__Task details__
Output exactly the lines below, starting with the line that has "Click the scrollbar left arrow" and going on through the line that has "The width and", both included, and no other lines.

__Study material__

____

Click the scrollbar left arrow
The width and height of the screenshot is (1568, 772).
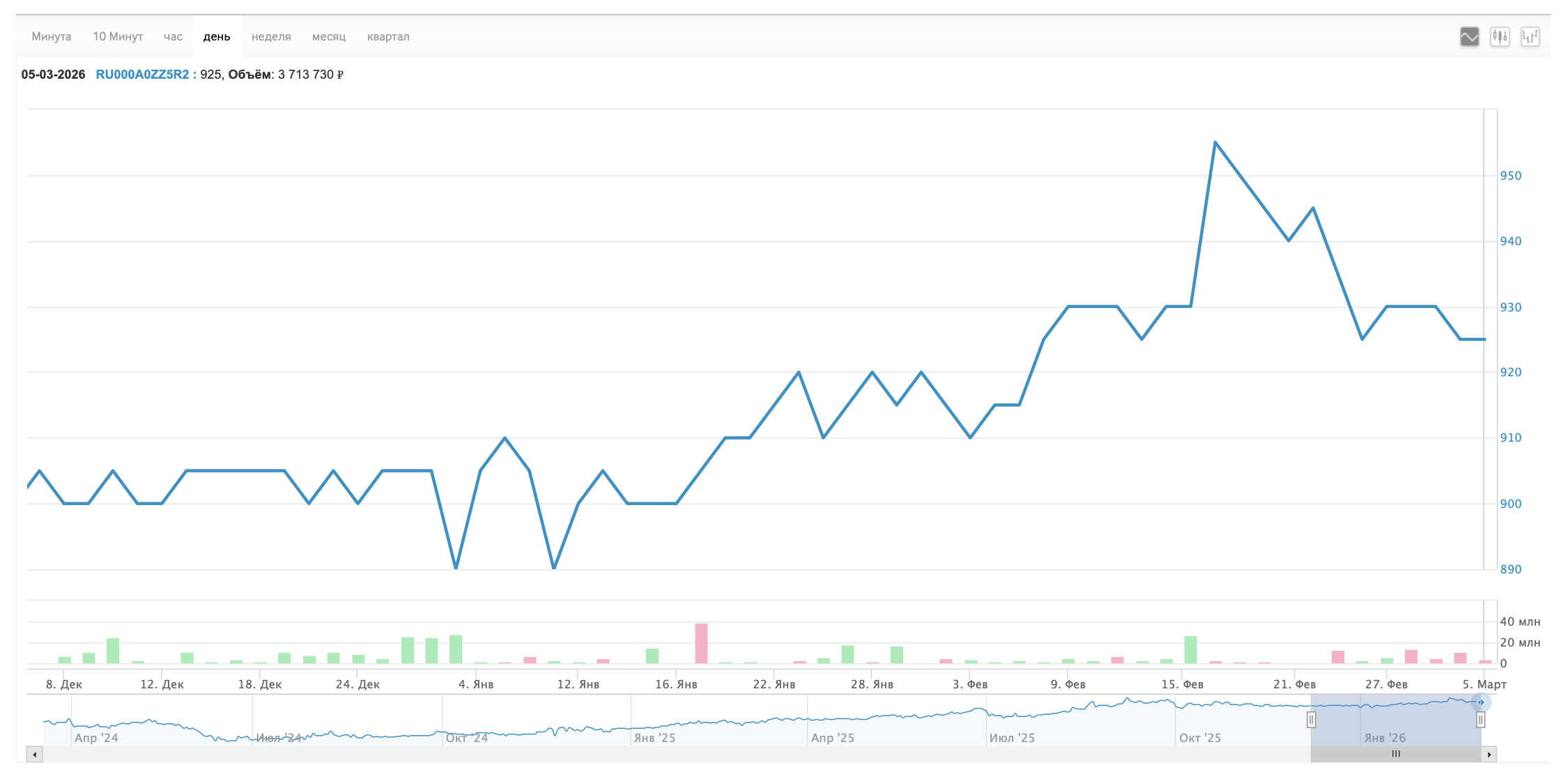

____

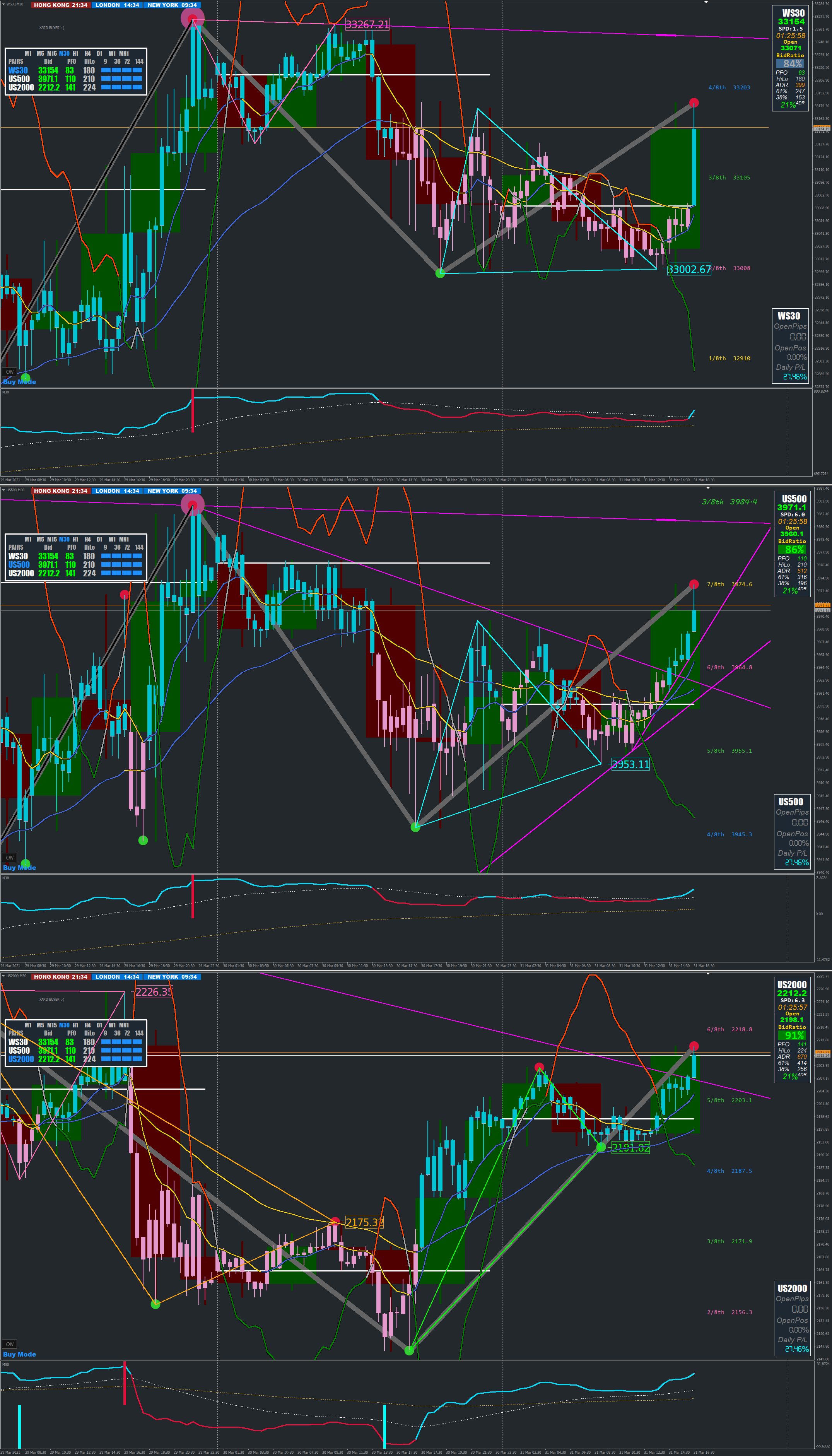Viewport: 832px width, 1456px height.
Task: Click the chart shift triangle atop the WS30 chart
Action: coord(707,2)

____

__Output of the task__
Click the scrollbar left arrow
The width and height of the screenshot is (1568, 772).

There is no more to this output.